Find and return every line of the data that contains the word "email".
= = = =
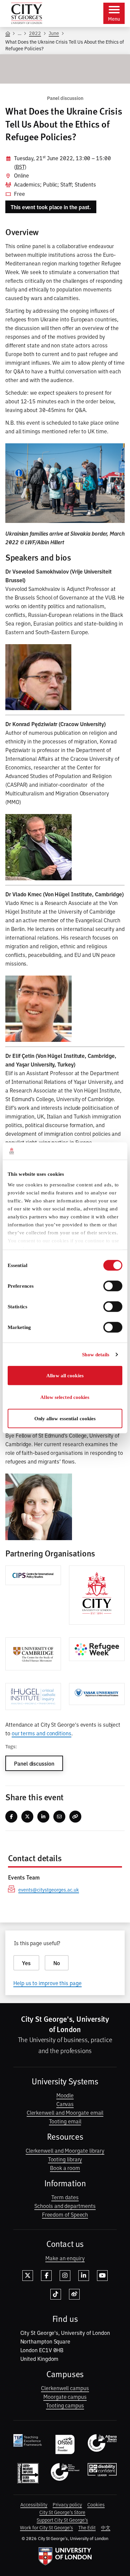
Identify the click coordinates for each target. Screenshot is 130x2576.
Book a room (65, 2167)
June (54, 33)
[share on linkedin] (43, 1817)
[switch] (112, 1286)
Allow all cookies (65, 1375)
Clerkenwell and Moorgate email (65, 2112)
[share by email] (59, 1817)
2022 (35, 33)
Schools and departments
= = = =
EXERCISE OUTPUT ::
Clerkenwell and Moorgate email (65, 2112)
[share by email] (59, 1817)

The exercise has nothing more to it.